Il y a deux choses. D’une part, l’envie de partager une expérience, vu que cela faisait quand même très longtemps que j’étais actif dans le domaine. Pour faire de la musique aujourd’hui, il faut être forcément un peu auto-entrepreneur, il faut maîtriser d’autres métiers. Mon idée était d’arriver à concentrer diverses formations au sein d’un département des musiques actuelles. L’autre chose, c’était la défense des musiques actuelles qui restent le parent pauvre de la formation et de la culture.

Quels sont les artistes suisses du moment qui vous plaisent?

En Suisse romande, il y a plusieurs jeunes artistes que j’apprécie, comme Shuttle, un chanteur et musicien qui a un véritable univers. Il y a aussi le chanteur italo-pop Valentino Vivace et La Machinerie, un collectif de musiciens avec qui Valentino collabore. J’aime aussi des talents émergents comme Nvst et Alex Nantaya, jeunes femmes DJ techno, ou encore la scène rap de Genève avec notamment Makala et Varnish La Piscine.

Et comment se dessine le futur de vos activités?

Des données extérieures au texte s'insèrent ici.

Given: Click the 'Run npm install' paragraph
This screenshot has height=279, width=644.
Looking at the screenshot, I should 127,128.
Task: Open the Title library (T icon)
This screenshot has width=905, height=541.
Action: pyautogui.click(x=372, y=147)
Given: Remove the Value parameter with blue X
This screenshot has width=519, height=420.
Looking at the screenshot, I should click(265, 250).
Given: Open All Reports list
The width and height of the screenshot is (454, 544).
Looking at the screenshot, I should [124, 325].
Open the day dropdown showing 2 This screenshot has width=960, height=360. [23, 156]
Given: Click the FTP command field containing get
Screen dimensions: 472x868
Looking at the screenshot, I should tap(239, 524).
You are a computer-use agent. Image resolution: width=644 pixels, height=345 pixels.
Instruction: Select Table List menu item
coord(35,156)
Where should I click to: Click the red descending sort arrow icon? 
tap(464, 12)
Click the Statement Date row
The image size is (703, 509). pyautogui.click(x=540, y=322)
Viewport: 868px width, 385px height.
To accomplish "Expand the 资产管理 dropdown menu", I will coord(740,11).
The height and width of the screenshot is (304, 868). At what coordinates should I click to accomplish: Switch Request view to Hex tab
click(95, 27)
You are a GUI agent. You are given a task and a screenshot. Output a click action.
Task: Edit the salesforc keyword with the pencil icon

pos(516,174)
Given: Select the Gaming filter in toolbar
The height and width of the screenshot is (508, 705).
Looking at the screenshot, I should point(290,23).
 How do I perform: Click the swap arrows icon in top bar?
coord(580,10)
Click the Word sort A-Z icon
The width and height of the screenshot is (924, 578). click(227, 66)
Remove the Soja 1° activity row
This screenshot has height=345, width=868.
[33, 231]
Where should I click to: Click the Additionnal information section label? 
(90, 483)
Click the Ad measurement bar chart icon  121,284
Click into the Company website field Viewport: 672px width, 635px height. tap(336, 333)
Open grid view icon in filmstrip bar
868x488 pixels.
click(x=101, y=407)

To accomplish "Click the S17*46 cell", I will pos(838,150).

À travers notre studio Magneto et le groupe Shakedown, deux projets développés avec mon frère Sébastien. On vient de sortir un nouveau single en Angleterre, sur Glitterbox, un sous-label de Defected qui était déjà notre label à nos débuts. Nous avons continué à faire de la musique d’une manière ou d’une autre. Cette fois, c’est un vrai retour de Shakedown, avec plusieurs singles et un album qui sort en 2024. Au niveau de l’univers musical, ce sera différent des deux premiers albums, plus métissé en termes d’influences, même si ça reste quand même très électronique et relativement groovy.

Et votre activité de DJ?

J’ai juste baissé la cadence, en fait. Je ne fais que les dates qui me font plaisir, où je sais que je vais pouvoir jouer dans un environnement qualitatif, devant un public réceptif.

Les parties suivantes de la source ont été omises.